Foot in mouth moment: David Cameron asks Scotland if it is "fed up with the effing Tories". Of course it is.

Foot in mouth moment: David Cameron asks Scotland if it is “fed up with the effing Tories”. Of course it is.

It’s a miracle the number of people ready to vote ‘Yes’ for Scottish independence doesn’t multiply exponentially every time David Cameron opens his mouth.

Today he probably thought he was being daring when he said, “People can feel it’s a bit like a general election, that you make a decision and, five years later, you can make another decision, if you’re fed up with the effing Tories, give them a kick and maybe we’ll think again.”

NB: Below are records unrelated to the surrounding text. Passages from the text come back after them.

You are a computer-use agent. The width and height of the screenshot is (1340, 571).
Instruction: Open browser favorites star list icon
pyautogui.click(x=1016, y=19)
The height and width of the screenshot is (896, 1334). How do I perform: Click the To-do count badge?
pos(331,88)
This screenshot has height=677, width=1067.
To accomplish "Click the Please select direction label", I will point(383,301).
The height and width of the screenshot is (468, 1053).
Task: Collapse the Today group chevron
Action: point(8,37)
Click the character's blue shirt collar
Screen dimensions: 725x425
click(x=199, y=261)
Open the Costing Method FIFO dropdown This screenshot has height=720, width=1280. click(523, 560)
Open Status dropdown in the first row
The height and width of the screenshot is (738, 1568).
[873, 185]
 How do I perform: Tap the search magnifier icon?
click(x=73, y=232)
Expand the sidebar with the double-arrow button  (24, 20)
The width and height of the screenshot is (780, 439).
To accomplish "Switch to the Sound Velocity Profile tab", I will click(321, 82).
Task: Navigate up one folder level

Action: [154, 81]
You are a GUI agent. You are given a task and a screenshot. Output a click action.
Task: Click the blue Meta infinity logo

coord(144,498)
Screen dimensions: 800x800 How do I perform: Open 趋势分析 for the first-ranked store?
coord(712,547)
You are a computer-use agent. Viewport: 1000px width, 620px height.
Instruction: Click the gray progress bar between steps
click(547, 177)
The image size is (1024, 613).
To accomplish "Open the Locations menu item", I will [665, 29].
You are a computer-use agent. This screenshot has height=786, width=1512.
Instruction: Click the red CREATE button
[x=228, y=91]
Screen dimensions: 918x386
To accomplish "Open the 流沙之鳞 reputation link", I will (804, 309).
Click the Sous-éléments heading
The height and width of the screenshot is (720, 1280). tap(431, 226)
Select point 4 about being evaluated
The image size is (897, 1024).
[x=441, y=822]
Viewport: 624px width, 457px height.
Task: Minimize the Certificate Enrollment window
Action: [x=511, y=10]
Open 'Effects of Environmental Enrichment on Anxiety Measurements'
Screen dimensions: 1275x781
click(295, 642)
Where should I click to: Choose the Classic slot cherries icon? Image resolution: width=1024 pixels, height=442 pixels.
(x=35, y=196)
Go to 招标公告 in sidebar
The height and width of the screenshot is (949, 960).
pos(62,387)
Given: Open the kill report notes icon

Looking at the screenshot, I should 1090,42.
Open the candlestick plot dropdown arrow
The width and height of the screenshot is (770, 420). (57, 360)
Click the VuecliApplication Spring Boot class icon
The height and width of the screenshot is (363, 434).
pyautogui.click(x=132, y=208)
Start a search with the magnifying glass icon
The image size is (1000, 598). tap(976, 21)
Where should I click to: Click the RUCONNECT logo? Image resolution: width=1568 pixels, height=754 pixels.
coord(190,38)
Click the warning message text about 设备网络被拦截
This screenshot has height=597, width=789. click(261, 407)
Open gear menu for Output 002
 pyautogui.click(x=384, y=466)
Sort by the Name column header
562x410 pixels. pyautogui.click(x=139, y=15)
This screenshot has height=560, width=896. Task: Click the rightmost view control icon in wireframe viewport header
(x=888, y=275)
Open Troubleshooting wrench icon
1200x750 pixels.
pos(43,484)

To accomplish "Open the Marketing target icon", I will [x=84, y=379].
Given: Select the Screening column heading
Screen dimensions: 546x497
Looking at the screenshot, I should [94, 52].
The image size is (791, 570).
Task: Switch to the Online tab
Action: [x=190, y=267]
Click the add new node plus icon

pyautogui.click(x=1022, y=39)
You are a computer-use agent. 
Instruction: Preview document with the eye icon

His aim was to belittle the idea that kicking the “effing Tories” is a good idea in this context. The trouble is, he was saying it to Scotland – a country that the “effing Tories” have been kicking since at least Margaret Thatcher’s premiership, if not before.

These good people have been victimised time and time again – used as the testing-ground for heartless policies like the Poll Tax, or forgotten when investment opportunities came around.

They aren’t to blame for this – they didn’t bring it on themselves as Scotland has habitually rejected Conservatism for decades. A Conservative government in Westminster is completely unrepresentative of the Scottish people.

That is why Cameron’s next words were so disastrous. He said: “This is a decision about not the next five years, it’s a decision about the next century.”

If ever there was an incentive for Scots to vote ‘Yes’, that was it.

Vox Political does not want Scotland to vote ‘Yes’.

Not because the rest of the UK will be stuck with the Tories for decades to come – the Telegraph might want to spout this claim as fact but Tony Blair proved it was false three times in a row.

Not because the financial implications are complicated, either – although it would be interesting to know how much of the UK’s national debt would go across to a newly-independent Scotland.

Vox Political wants Scotland to remain in the Union because the Union is stronger with Scotland than without. The United Kingdom, including Scotland, has spent years clawing its way out of a financial tragedy that was the fault of only a few overprivileged nitwits but affected millions, and we’ve been doing it despite the worst efforts of the Conservative-led government in Westminster.

How much longer will we all have to struggle – in both a newly-independent Scotland and a ‘rump’ UK – if we are separated and diminished?

The arguments for separation don’t make sense. We should stay together, kick the Conservatives out – forever – next year and move forward from there. Any other choice could ruin both countries.

But it is up to Scotland to decide all our fates.